Pulmonary Arterial Hypertension (PAH) is a rare but fatal disease characterized by persistent elevated blood pressure in the pulmonary circulation, due to increased resistance to blood flow, through the lungs. Advances in the understanding of the pathobiology of PAH clarify the role of leukotrienes (LTs) that appears to be an exciting new target for disease intervention. Over the years, our group has long investigated in this field, detecting the 1,2-benzoquinone RF-22c as the most powerful and selective competitive inhibitor of the enzyme. With the aim to improve the bioavailability of RF22c and to confirm the role of 5-LO as therapeutic strategy for PAH treatment, we developed a solid lipid nanoparticle (SLNt) loaded with drug.

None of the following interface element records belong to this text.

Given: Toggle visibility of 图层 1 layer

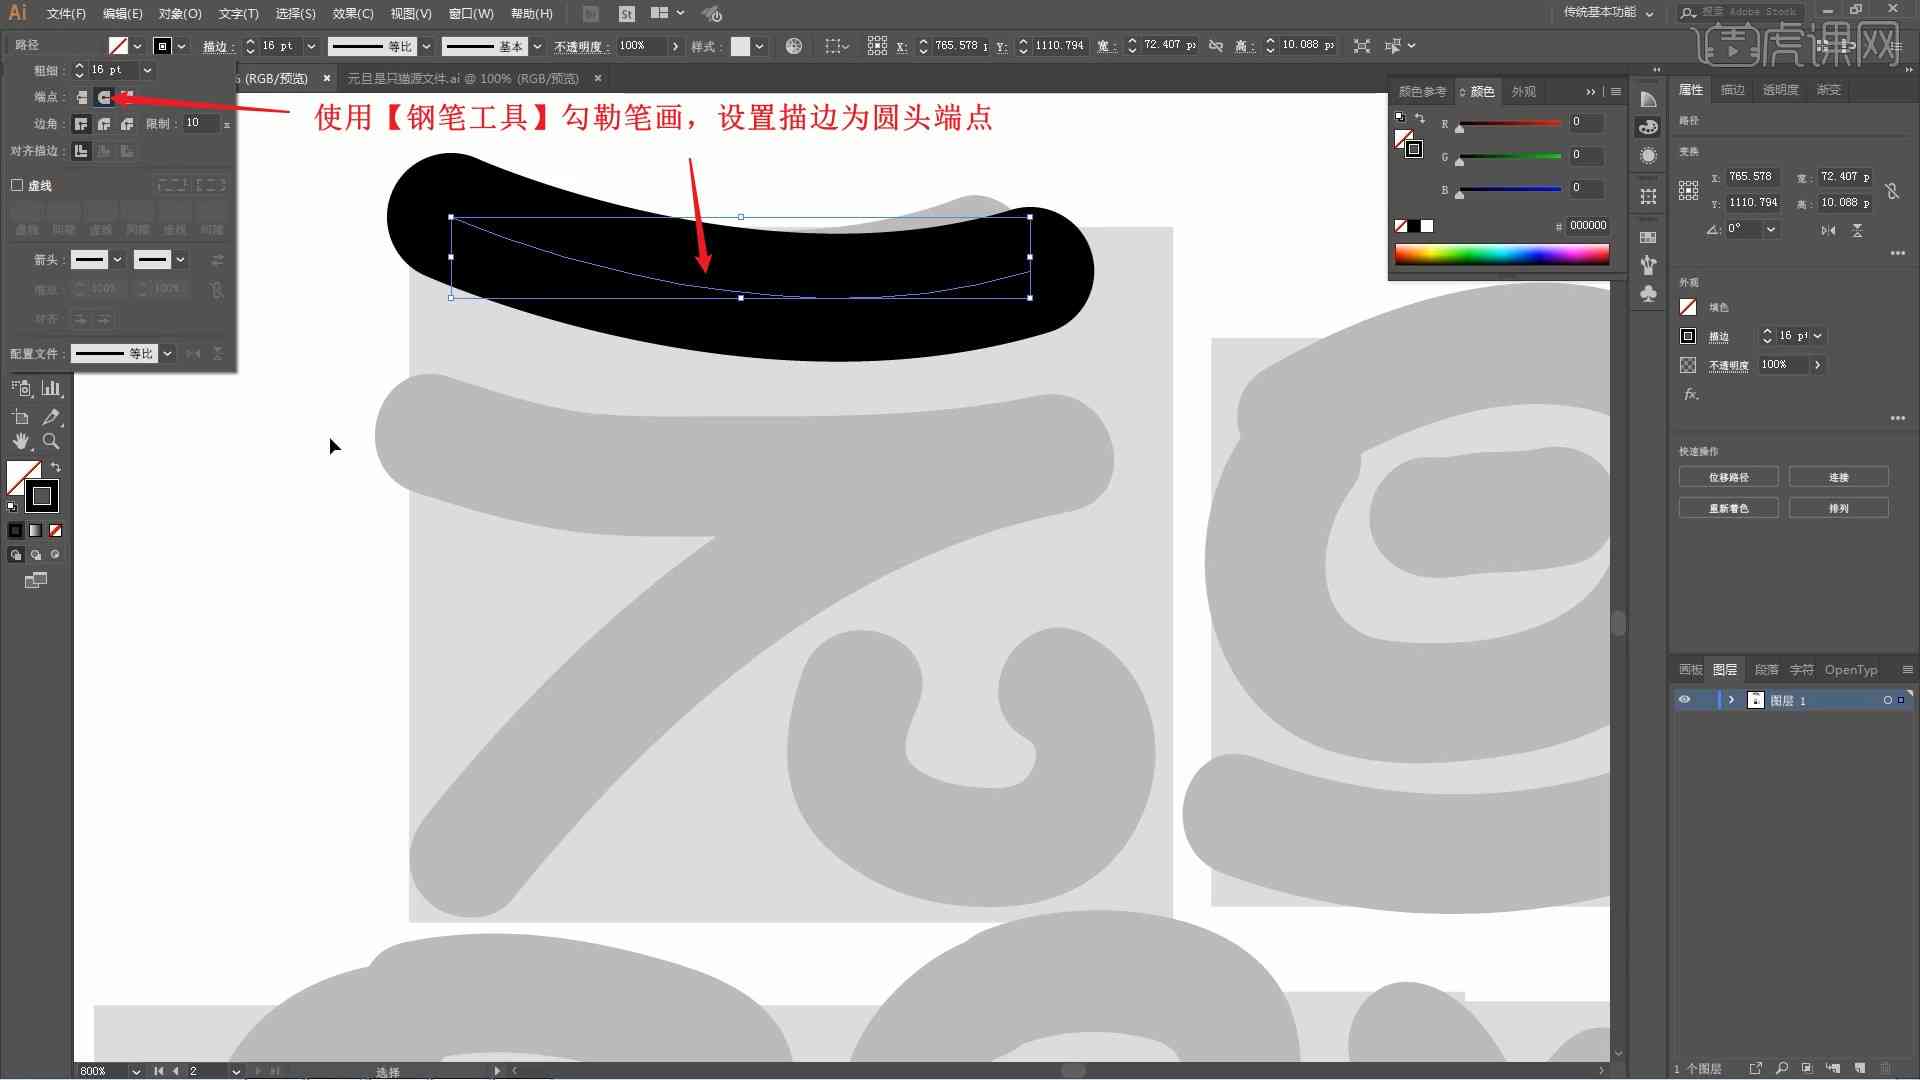Looking at the screenshot, I should pos(1684,700).
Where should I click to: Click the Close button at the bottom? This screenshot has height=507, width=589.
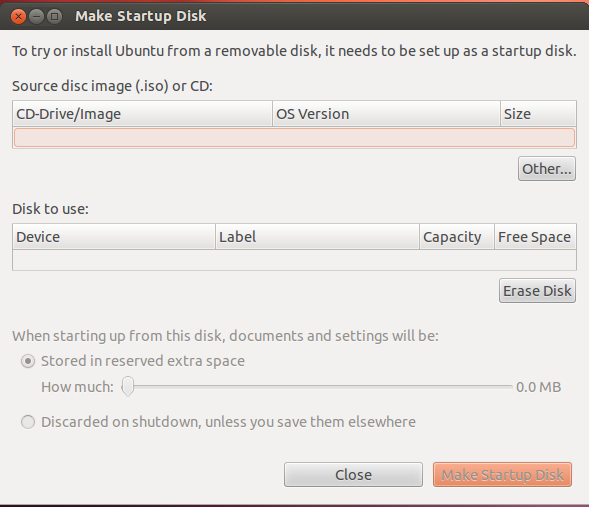pyautogui.click(x=353, y=475)
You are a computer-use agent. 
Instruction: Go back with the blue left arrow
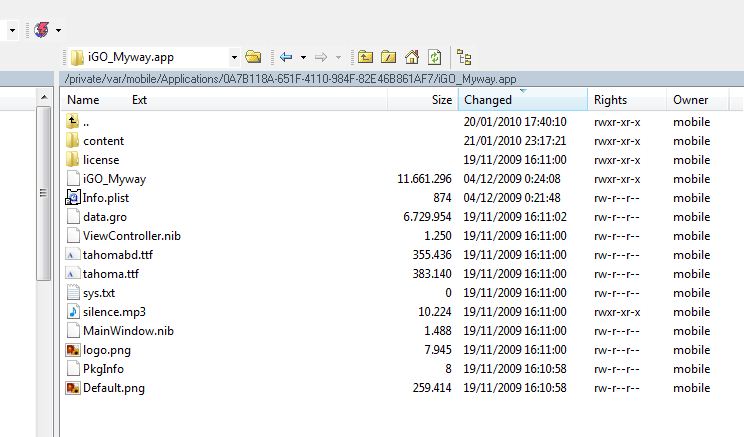285,57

Therefore, in monocrotaline (MCT) rat model of pulmonary arterial hypertension, the role of 5-LO has been investigated, through the formulation of RF22c-SLN. The rats were randomly grouped into control group; MCT group and MCT + RF22c group. After 21 days, all the animals were sacrificed to perform functional and histological evaluations. RF22c-SLN treatment was able to significantly reduce the medial pulmonary arterial pressure (mPAP) and precapillary resistances (R-pre) compared to the MCT group. The MCT induced rise in medial wall thickness of pulmonary arterioles and the cardiomyocytes width were significantly attenuated by RF22c-SNL formulation upon treatment. The results showed that the selective inhibition of 5-LO improved hemodynamic parameters as well as vascular and cardiac remodeling by preventing -induced pulmonary hypertension. The improved sustained release properties and targeting abilities achieved with the innovative nanotechnological approach may be therapeutically beneficial for PAH patients as a consequence of the increase of pharmacological effects and of the possible reduction and/or optimization of the drug frequency of administration.